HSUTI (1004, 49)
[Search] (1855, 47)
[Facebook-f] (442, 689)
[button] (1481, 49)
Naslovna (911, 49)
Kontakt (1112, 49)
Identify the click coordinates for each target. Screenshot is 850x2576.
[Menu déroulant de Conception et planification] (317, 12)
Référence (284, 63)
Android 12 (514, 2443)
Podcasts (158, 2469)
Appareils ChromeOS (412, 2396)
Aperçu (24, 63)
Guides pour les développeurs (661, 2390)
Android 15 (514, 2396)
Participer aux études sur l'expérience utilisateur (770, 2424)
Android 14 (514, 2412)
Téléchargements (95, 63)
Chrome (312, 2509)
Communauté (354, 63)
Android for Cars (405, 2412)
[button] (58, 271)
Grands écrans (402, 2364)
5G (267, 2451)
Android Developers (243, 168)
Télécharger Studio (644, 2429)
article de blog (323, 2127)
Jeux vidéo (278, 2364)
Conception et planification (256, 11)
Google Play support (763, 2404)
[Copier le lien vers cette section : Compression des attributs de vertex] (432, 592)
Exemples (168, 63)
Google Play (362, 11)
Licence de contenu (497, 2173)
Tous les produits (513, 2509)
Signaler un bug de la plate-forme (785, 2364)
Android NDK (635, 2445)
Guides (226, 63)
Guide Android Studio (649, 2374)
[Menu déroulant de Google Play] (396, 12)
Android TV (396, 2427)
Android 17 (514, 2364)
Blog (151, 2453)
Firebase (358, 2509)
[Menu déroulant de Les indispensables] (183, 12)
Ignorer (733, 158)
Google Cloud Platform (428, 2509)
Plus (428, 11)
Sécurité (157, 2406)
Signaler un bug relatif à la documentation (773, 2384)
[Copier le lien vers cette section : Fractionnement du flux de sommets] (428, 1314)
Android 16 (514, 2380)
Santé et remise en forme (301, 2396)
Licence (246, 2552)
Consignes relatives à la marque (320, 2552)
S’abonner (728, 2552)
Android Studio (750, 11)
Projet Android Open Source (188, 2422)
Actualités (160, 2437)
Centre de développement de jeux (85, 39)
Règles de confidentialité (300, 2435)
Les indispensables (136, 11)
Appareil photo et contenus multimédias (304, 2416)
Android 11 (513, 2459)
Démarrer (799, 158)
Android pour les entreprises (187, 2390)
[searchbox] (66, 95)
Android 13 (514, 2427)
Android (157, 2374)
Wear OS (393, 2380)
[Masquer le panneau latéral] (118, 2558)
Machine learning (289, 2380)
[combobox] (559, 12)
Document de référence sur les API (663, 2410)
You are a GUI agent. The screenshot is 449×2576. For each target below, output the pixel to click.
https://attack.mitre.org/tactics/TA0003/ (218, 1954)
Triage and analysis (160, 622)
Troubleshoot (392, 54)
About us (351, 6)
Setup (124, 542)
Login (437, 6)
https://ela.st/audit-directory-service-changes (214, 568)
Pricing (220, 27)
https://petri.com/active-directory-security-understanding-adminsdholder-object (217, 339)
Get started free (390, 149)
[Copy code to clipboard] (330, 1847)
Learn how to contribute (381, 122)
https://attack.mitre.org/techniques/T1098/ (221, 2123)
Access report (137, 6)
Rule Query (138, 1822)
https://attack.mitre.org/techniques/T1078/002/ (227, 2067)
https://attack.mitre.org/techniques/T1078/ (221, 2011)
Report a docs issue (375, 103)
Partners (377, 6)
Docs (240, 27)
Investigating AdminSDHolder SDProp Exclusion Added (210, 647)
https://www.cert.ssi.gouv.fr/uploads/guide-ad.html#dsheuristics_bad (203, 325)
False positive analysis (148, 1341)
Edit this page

WHAT YOU WILL DO =>
A word-for-word copy of the data above is the goal, so set it all down again.

YOUR RESPONSE =>
HSUTI (1004, 49)
[Search] (1855, 47)
[Facebook-f] (442, 689)
[button] (1481, 49)
Naslovna (911, 49)
Kontakt (1112, 49)
Identify the click coordinates for each target. Screenshot is 850x2576.
[Menu déroulant de Conception et planification] (317, 12)
Référence (284, 63)
Android 12 (514, 2443)
Podcasts (158, 2469)
Appareils ChromeOS (412, 2396)
Aperçu (24, 63)
Guides pour les développeurs (661, 2390)
Android 15 (514, 2396)
Participer aux études sur l'expérience utilisateur (770, 2424)
Android 14 (514, 2412)
Téléchargements (95, 63)
Chrome (312, 2509)
Communauté (354, 63)
Android for Cars (405, 2412)
[button] (58, 271)
Grands écrans (402, 2364)
5G (267, 2451)
Android Developers (243, 168)
Télécharger Studio (644, 2429)
article de blog (323, 2127)
Jeux vidéo (278, 2364)
Conception et planification (256, 11)
Google Play support (763, 2404)
[Copier le lien vers cette section : Compression des attributs de vertex] (432, 592)
Exemples (168, 63)
Google Play (362, 11)
Licence de contenu (497, 2173)
Tous les produits (513, 2509)
Signaler un bug de la plate-forme (785, 2364)
Android NDK (635, 2445)
Guides (226, 63)
Guide Android Studio (649, 2374)
[Menu déroulant de Google Play] (396, 12)
Android TV (396, 2427)
Android 17 (514, 2364)
Blog (151, 2453)
Firebase (358, 2509)
[Menu déroulant de Les indispensables] (183, 12)
Ignorer (733, 158)
Google Cloud Platform (428, 2509)
Plus (428, 11)
Sécurité (157, 2406)
Signaler un bug relatif à la documentation (773, 2384)
[Copier le lien vers cette section : Fractionnement du flux de sommets] (428, 1314)
Android 16 (514, 2380)
Santé et remise en forme (301, 2396)
Licence (246, 2552)
Consignes relatives à la marque (320, 2552)
S’abonner (728, 2552)
Android Studio (750, 11)
Projet Android Open Source (188, 2422)
Actualités (160, 2437)
Centre de développement de jeux (85, 39)
Règles de confidentialité (300, 2435)
Les indispensables (136, 11)
Appareil photo et contenus multimédias (304, 2416)
Android 11 (513, 2459)
Démarrer (799, 158)
Android pour les entreprises (187, 2390)
[searchbox] (66, 95)
Android 13 (514, 2427)
Android (157, 2374)
Wear OS (393, 2380)
[Masquer le panneau latéral] (118, 2558)
Machine learning (289, 2380)
[combobox] (559, 12)
Document de référence sur les API (663, 2410)
You are a GUI agent. The screenshot is 449×2576. For each target below, output the pixel to click.
https://attack.mitre.org/tactics/TA0003/ (218, 1954)
Triage and analysis (160, 622)
Troubleshoot (392, 54)
About us (351, 6)
Setup (124, 542)
Login (437, 6)
https://ela.st/audit-directory-service-changes (214, 568)
Pricing (220, 27)
https://petri.com/active-directory-security-understanding-adminsdholder-object (217, 339)
Get started free (390, 149)
[Copy code to clipboard] (330, 1847)
Learn how to contribute (381, 122)
https://attack.mitre.org/techniques/T1098/ (221, 2123)
Access report (137, 6)
Rule Query (138, 1822)
https://attack.mitre.org/techniques/T1078/002/ (227, 2067)
https://attack.mitre.org/techniques/T1078/ (221, 2011)
Report a docs issue (375, 103)
Partners (377, 6)
Docs (240, 27)
Investigating AdminSDHolder SDProp Exclusion Added (210, 647)
https://www.cert.ssi.gouv.fr/uploads/guide-ad.html#dsheuristics_bad (203, 325)
False positive analysis (148, 1341)
Edit this page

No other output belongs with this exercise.